• _TASK OBJECTIVE_:
Every record should be copied exactly, and the images omitted.

• _DATA FOR REVIEW_:
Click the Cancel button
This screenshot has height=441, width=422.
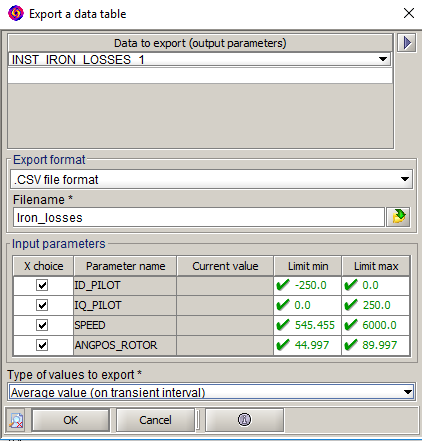(155, 420)
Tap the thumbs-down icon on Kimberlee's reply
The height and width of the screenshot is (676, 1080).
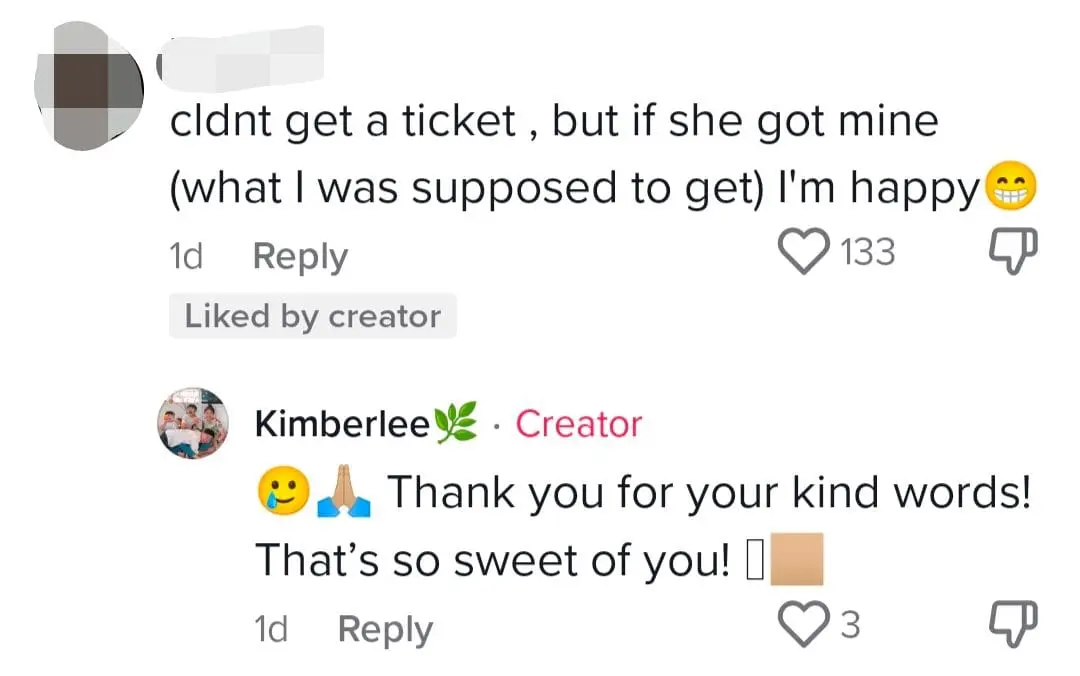[1012, 621]
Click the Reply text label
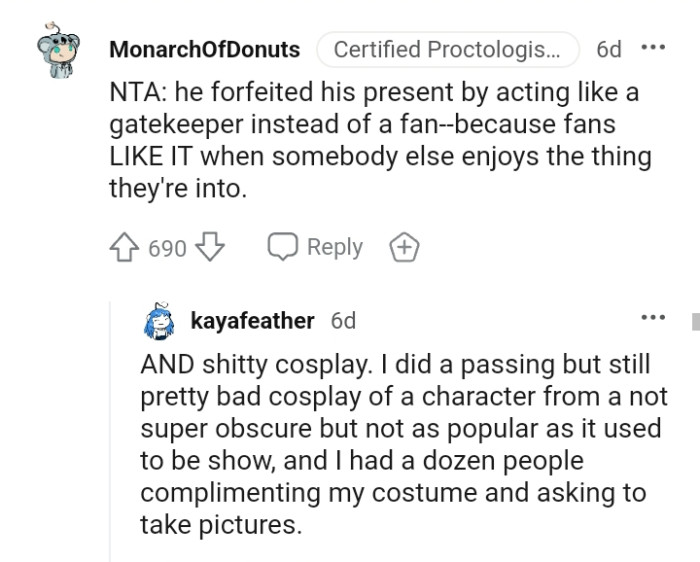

• _TASK SOLUTION_:
Click the Cancel button
This screenshot has height=441, width=422.
(155, 420)
Tap the thumbs-down icon on Kimberlee's reply
The height and width of the screenshot is (676, 1080).
[1012, 621]
Click the Reply text label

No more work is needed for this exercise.